When you say "hashing makes the programming a little easier," I think you hit the nail on the head. I'm not trying to improve classification accuracy -- my goal was just to make it as easy as possible to learn on arbitrary structured data.
>my goal was just to make it as easy as possible to learn on arbitrary structured data
I'd be very careful about throwing arbitrary data at your learner, at least if you don't understand your data well. Oftentimes the predictors and response are not properly separated in the same way they will be during real-world usage (for example, in time); this leads to target leaks, where your model is effectively cheating by using data it won't have in production.
Target leaks are obvious when the classifier performs suspiciously well on in-sample test data, but sometimes the repercussions are more subtle but still very damaging in a production environment.
Hm, couldn't a hybrid approach deal with this?
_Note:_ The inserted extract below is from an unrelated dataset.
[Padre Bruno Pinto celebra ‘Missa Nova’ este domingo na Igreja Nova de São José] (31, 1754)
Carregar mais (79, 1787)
Eg hash all the data except a few dimensions you think are vital, and add those to the resulting hashed array?
The hashing is not for security though, so why not keep a store of your hash + key. Again, added overhead but you wouldn't have to hash twice and you could just use the mapping table for debugging, rather than in operational code at the expense of resources.
When you say "hashing makes the programming a little easier," I think you hit the nail on the head. I'm not trying to improve classification accuracy -- my goal was just to make it as easy as possible to learn on arbitrary structured data.